[Text section]:
▼▼▼

We use the Ruffwear PFD's and really like them. We also have harnesses on the pups on flat water/hot days so we still have a quasi-handle feature, but they don't have to swelter in the PFD.

As much as I hate the no-dog rule, in some places it does seem to make sense, where impact would be huge. Some places it just seems stupid.

I think you can add the Rogue to the dog friendly list, and the Flathead in Montana, pretty much any river in Montana except the Smith has a leash law which is only a precursor to banning dogs. Don't get me started on that stupid one!

And you have to be diligent to walk around and look for poop in the AM before you put the groover away. Most don't won't go far, we have one great picture of 3 piles in a perfect row in the sand on the Lower Salmon last year. That sure was easy! We also always pick up other poo to try to make up for some we inevitably miss.

On first aid, we also do the Rattlesnake vaccine and the same guy on the Utah group posted what he would do (as a vet) knowing you aren't going to be able to get to a vet in a timely manner.


----------



## junkshowriverchick (Oct 3, 2008)

the colorado river: from ruby horsetheif/loma town run (including through westwater, and through the daily) to the boat ramp at lions park in moab, UT
great rapids, great flatwater, and great campsites!

its mostly BLM land. thats the kicker. any further south past potash and you are getting into NF land and dogs are not allowed.

my cattledog mutt loves to get out and boat 

the arkansas is also mostly dog friendly. we run parkdale and the gorge sometimes. browns is great too. not sure id recommended the numbers or pine creek with your dog. the AHRA is strict about alot of things, just pay your parking and camp fees and theyre okay with ya.

ive seen alot of dogs at the camp below gore too- wonder if people keep them in the boat for that little ball of gnar??? my dog is pretty much a badass as far as riverdogs go-i just dont know if he could hang (or selfrescue for that matter) in a section like gore...


----------



## Emmielou (May 1, 2007)

I really like the idea of a canine first aid kit. Knickson uses a ruffwear PFD and he seems to like it a lot. It doubles as a harness if you need to leash him, but the D ring is unobtrusive. I like to put something on his pads at night so that they don't chaffe, especially on longer trips. 

So far I have:
YES - Colorado River down to potash; Arkansas River; Middle Fork, Lower, and Main Salmon River; Flathead River; Deso-Grey; Roaring Fork River

NO-Colorado River, Potash down; Gates of Lodore; San Juan River


----------



## storm11 (Feb 10, 2006)

Deso is only dog friendly after Aug 15. 

You can also add the Salt to the dog friendly list.

It really sucks that the San Juan isn't.


----------



## watahwatah (Jul 5, 2006)

doggies don't know what crypto is, or middens. I've noticed some people don't know what crypto is either. I agree though, any river drainage that heads towards vegas or fenix should have dog poop thrown into the river for them, and maybe the gruver too. it'd be pretty funny if some jet boater's engine chopped up a floating gruver and got a nice surprise to clean off in their house boat later.


----------



## Sidnye (Dec 9, 2003)

▲▲▲

Pick up the forum thread on taking dogs on river trips from the point where it stops.

Collected data entries:

▼▼▼

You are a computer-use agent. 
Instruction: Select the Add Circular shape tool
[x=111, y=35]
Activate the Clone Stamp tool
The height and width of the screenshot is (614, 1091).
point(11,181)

▲▲▲

[Answer to this problem]:
I've taken my dog on Hell's canyon and have seen many dogs down there especially during chukar season. Hell's canyon is not a national park, it's a national recreation area; so yes dogs are allowed. They are also allowed on the MF salmon and Main Salmon.

I always have a pfd on my dog and I don't take my dog down hells canyon during the heat of the summer. Why?---rattlesnakes. Normally you don't come across them just lounging around camp. But when you take a hike especially around sundown, when it starts cooling down--the snakes come out.

My dog has been to snake avoidance school twice and I'm still leary of taking him down the canyon during the heat of the summer. I hear there is a vacine that helps if your dog is bit.

Here's a snake pic from hell's canyon. This snake was in our camp and we tossed him out into the river.
Here's my dog racked out on the raft during a september chukar hunt


----------



## okieboater (Oct 19, 2004)

Dogs are great companions, I have a dog that is part of the family. I do not and will not take my Dog on a river trip. This is for the Dog's safety and consideration of anyone else I encounter on the river, trails or recreation spot..

Dogs on river trips can be great companions for the owner but disaster for those who are around them.

I have seen a few folks who keep their dogs on a leash and under control. They do all the good things like pick up dog poo, provide dog PFD, First Aid Kit and the list goes on. My comments do not apply to these folks.

Most dog owners on a river trip (at least the ones I have encountered) let their dogs run loose both on the river, at take outs / put ins and any where they might encounter other boaters.

Last trip I had on West Water, at the put in for the Canyon run - a group came in and let their two lab's run loose all over the area. First both dogs took a leak on some ones boat, second they tore thru the camp area and finally after a lot of yelling by many folks attempting to camp -- the owners ran down the dogs and put them on a leash. I love Labs, enjoy playing with them - Labs unleashed can not help it - they are playful and race around like the fun seekers they are.

That one group makes the rules that keep dogs off heavily used rivers make a lot of sense. 

The bad thing is there are more dog owners who do not follow the rules than there are dog owners who do all the right things.

My vote is Dogs (OK, real service dogs get a pass) do not belong on any permitted river for sure. 

Leave the Dog home or in a kennel and save the river trips for humans.


----------



## CGM (Jun 18, 2004)

okieboater said:


> Leave the Dog home or in a kennel and save the river trips for humans.


Agreed. Have any of you had an injured dog on a trip? It sucks dealing with one, and unlike a person, they don't always know that you are trying to help them which can translate into your furry friend turning over a very sour leaf. Do yourself, your dog and everyone else a favor and leave your dog at home.


----------



## ronlarbo (May 1, 2009)

okieboater said:


> Dogs are great companions, I have a dog that is part of the family. I do not and will not take my Dog on a river trip. This is for the Dog's safety and consideration of anyone else I encounter on the river, trails or recreation spot..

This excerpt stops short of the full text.